# [练习题组]
1. 请返回微调模型文本中从“有两种微调模型的方法，一种是”到“the last layer.”之间的内容，首尾两处均包括在内。
2. 微调模型文本中，由于给定数据集较小，选用了哪种微调方法？

# [文本块]
☆ ☆ ☆ ☆
有两种微调模型的方法，一种是只微调预训练模型的最后一层输出，另一种是用另外一个模型代替backbone。两种方法以下代码中均给出实例，本文目的为建立实力分割模型，故使用Mask R-CNN模型，因为给定数据集较小，故使用第一种微调预训练模型方法，即仅微调模型的最后一层输出。

# 1. start from a pre-trained model, and just finetune the last layer.
import torchvision
import torch
from torchvision.models.detection.faster_rcnn import FastRCNNPredictor
from torchvision.models.detection.mask_rcnn import MaskRCNNPredictor


# 加载一个预训练模型
# model = torchvision.models.detection.fasterrcnn_resnet50_fpn(pretrained = True)
# numclasses = 2
# in_features = model.roi_heads.box_predictor.cls_score.in_features
# model.roi_heads.box_predictor = FastRCNNPredictor(in_features, numclasses)


# 2. Modifying the model to add a different backbone
# import torchvision
# from torchvision.models.detection import FasterRCNN
# from torchvision.models.detection.rpn import AnchorGenerator
#
# backbone = torchvision.models.mobilenet_v2(pretrained=True).features
# backbone.out_channels = 1280
# anchor_generator = AnchorGenerator(sizes=((32,64,128,256,512),), aspect_ratios=((0.5,1.0,2.0),))
☆ ☆ ☆ ☆
# [条目集]
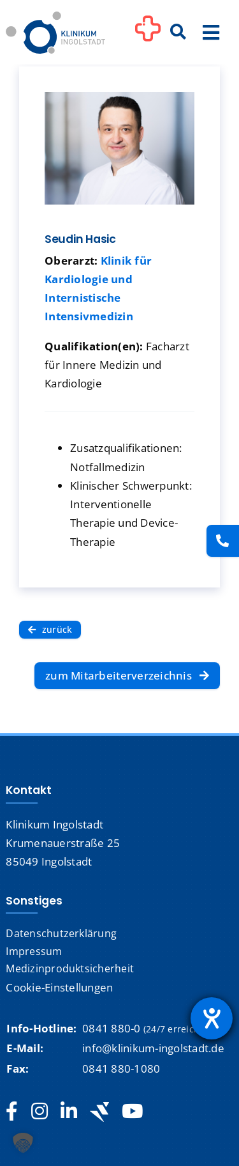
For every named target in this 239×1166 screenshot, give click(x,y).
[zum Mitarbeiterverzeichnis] (127, 675)
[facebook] (12, 1111)
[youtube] (132, 1111)
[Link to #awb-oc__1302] (148, 34)
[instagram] (39, 1111)
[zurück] (50, 629)
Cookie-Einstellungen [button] (59, 987)
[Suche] (178, 32)
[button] (23, 1143)
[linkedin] (69, 1111)
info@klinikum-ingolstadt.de (153, 1048)
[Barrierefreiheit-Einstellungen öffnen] (212, 1018)
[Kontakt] (222, 541)
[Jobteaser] (99, 1112)
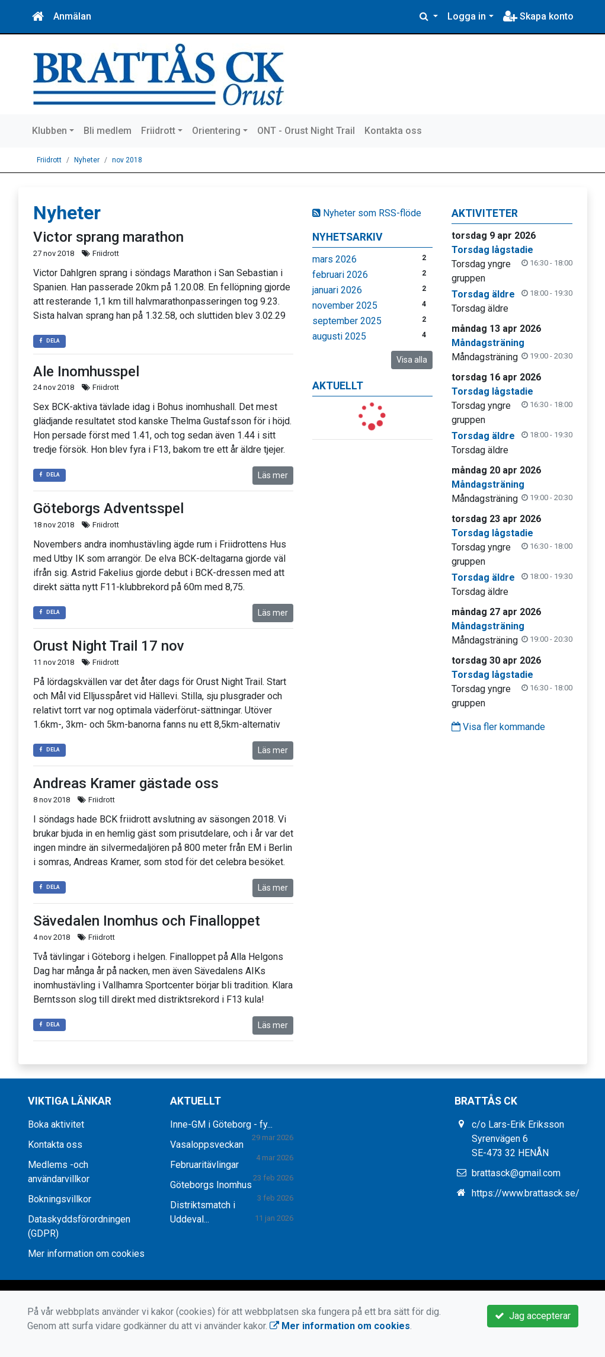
☆ ☆ ☆ ☆
# [各题答案]
1.
有两种微调模型的方法，一种是只微调预训练模型的最后一层输出，另一种是用另外一个模型代替backbone。两种方法以下代码中均给出实例，本文目的为建立实力分割模型，故使用Mask R-CNN模型，因为给定数据集较小，故使用第一种微调预训练模型方法，即仅微调模型的最后一层输出。

# 1. start from a pre-trained model, and just finetune the last layer.

2. 第一种方法，即仅微调预训练模型的最后一层输出。